From the minute Boris Johnson hired Tony Sewell to be the Chair of the Commission, I suspected the Government might not be serious about addressing racial inequalities.
He and other Commissioners have previously cast doubt on the concept of institutional racism. But even I could not have anticipated that the report would be so offensive and incoherent as to suggest a ‘new story’ be told about slavery and to dismiss the concept of institutional racism out of hand.
Let’s get one thing clear – institutional racism does exist in the UK, in our health care system, education system and criminal justice system.
This is borne out in data from the Race Disparity Unit, established by Theresa May which finds that Black people are nine times more likely to be stopped and searched, five times more likely to be excluded from school in some parts of the UK and more than four times more likely to die in childbirth.
In 1999, following the killing of Stephen Lawrence, the Macpherson Report established a definition of intuitional racism which said that an institution such as “laws, customs and practices” can be said to be racist if it “systematically reflect[s] and produce[s] racial inequalities in society.”
Statistics clearly show that racial inequalities are still produced in our hospitals, schools and prisons every single day.
Institutional racism is real, and it is the lived experience of many people.
This is not ‘doing down’ Black, Asian and ethnic minority people or suggesting we cannot achieve. It is getting clear in our minds that we do not all have the same starting point in life.
For Black, Asian and ethnic minority people we start from a position of systemic disadvantage and its our job as politicians to abolish inequality and establish a level playing field. Mentions of ‘family structures’ and ‘culture’ also appear to blame individuals for their own disadvantage.
The report’s suggestion that racism has a lesser role to play in inequality than class is classic ‘divide and rule’ politics from a Government more interested in sowing division than genuinely improving standards of living.

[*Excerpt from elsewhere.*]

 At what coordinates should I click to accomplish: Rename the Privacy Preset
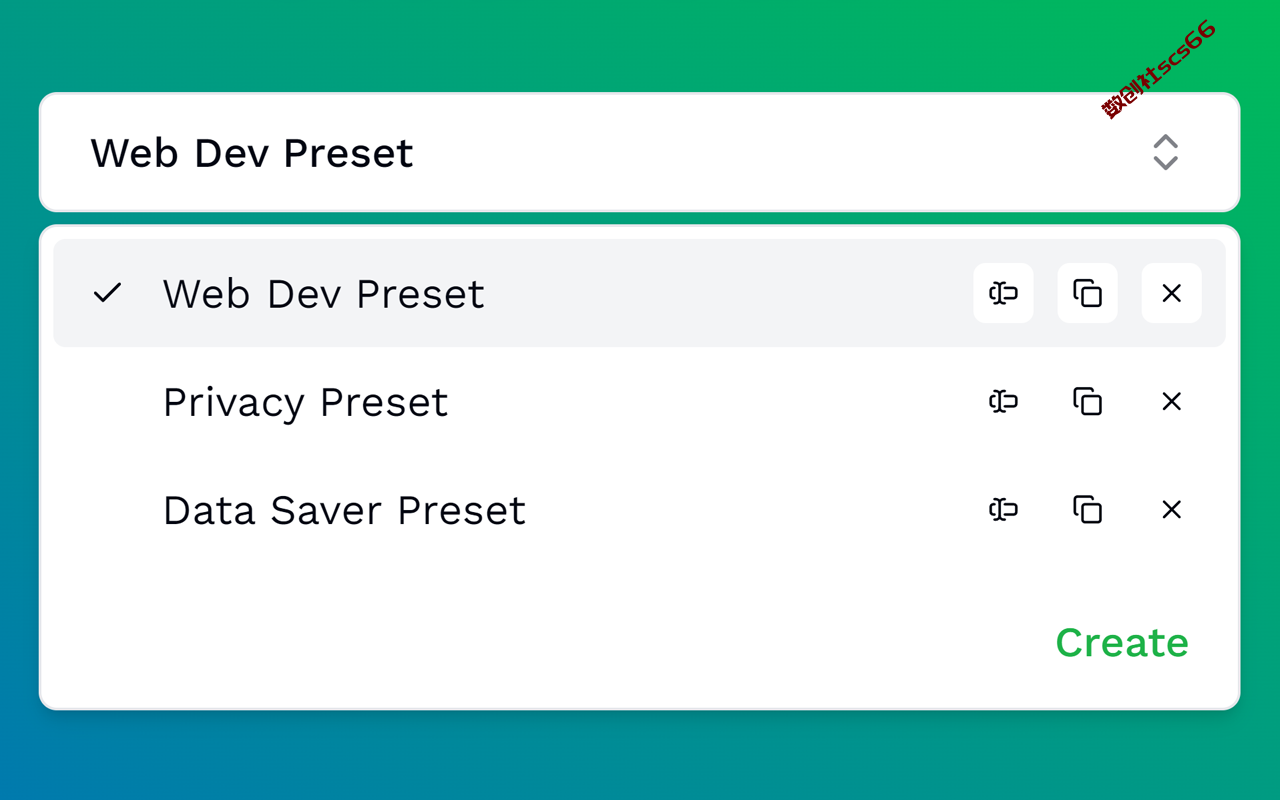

The Conservatives tell us they are interested in ‘fairness’ and ‘levelling up’, in inequalities of geography and class.
The truth is they aren’t interested in addressing inequality at all. It is not so simple to divide up class and race like this especially given that Black, Asian and ethnic minority people make up such a huge percentage of the working class across the UK. The real experts know this.

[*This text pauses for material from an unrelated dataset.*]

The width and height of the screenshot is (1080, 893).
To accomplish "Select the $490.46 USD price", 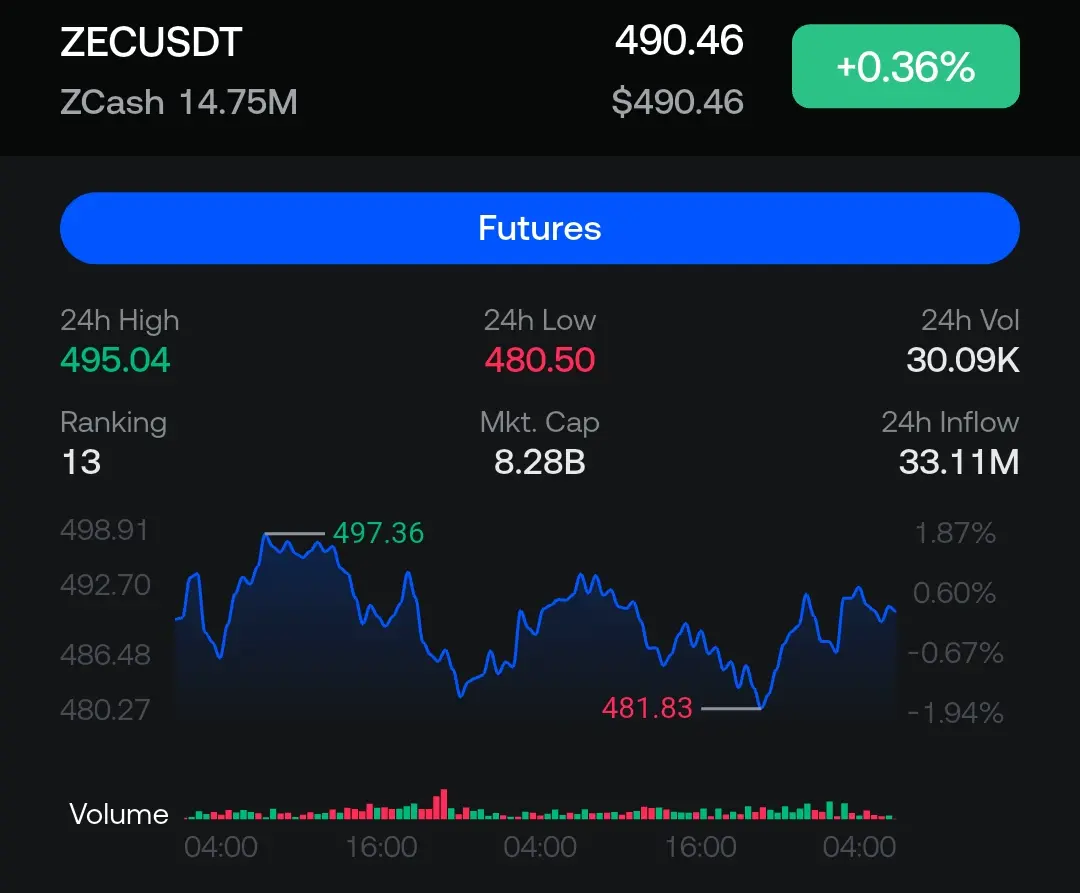I will pyautogui.click(x=678, y=102).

Just 48 hours on from its publication it became clear just how little credibility the report had after attributed contributors distanced themselves from the document and the Government’s most senior race advisor resigned, citing a politics “steeped in division.”
Even those close to the Commission could see it was a politically motivated exercise in dismissing the very real concerns of ethnic minority people.

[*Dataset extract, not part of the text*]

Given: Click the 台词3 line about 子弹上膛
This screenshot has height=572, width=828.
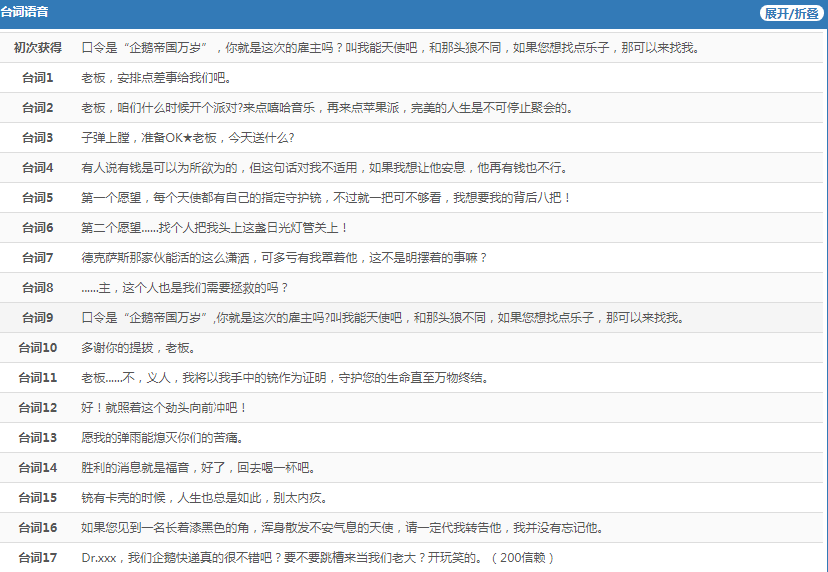Looking at the screenshot, I should click(187, 138).
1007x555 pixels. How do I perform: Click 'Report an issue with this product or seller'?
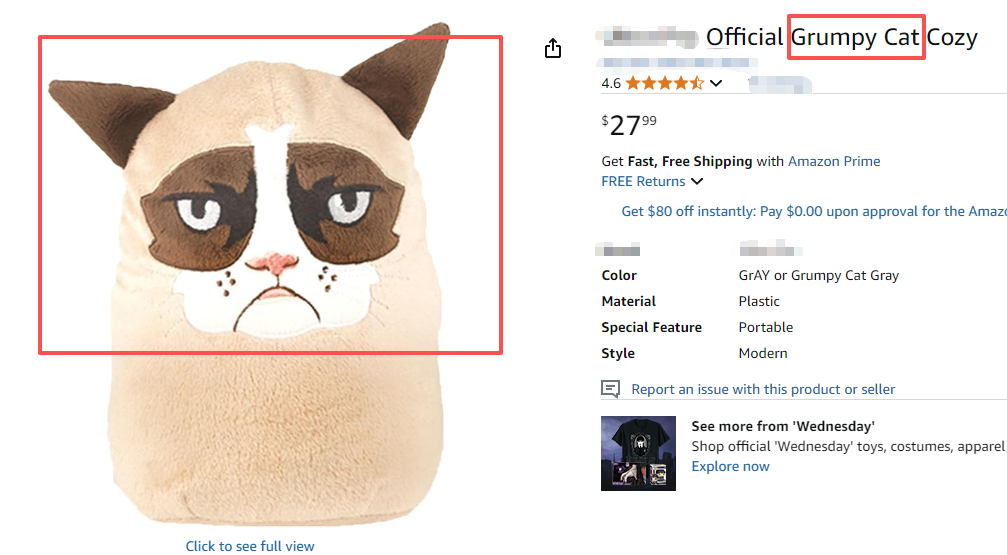(x=763, y=389)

As for the recommendations, many of them miss the mark. The failure to recommend mandatory ethnicity pay gap reporting stands out while proposals to diversify the curriculum do not go far enough to guarantee education about Britain’s role in the transatlantic slave trade or colonialism.
We need this to change deep-seated attitudes towards Black people in the UK. Proposals to fund the Equality and Human Rights Commission and establish a Health Disparities Office are particularly ironic given the Tories have cut EHRC funding by £44 million since 2010 and recently abolished Public Health England.
It is good that the Commission recommended we stop using ‘BAME.’ This language masks differences in experience and culture of different race and ethnicities.
It is an unhelpful and accurate term but it will take more than language tweaks to end institutional racism.
This report was an opportunity to meaning[1]fully grapple with the issues of institutional and structural racism in the United Kingdom.
Instead, we got a 250-page divisive polemic which cherry picks statistics to prove a point.
After a year in which Black, Asian and ethnic minority people have been unequally impacted by the Covid-19 pandemic, the report came as an insult.
We cannot let it divide us in the fight to end inequality and structural racism.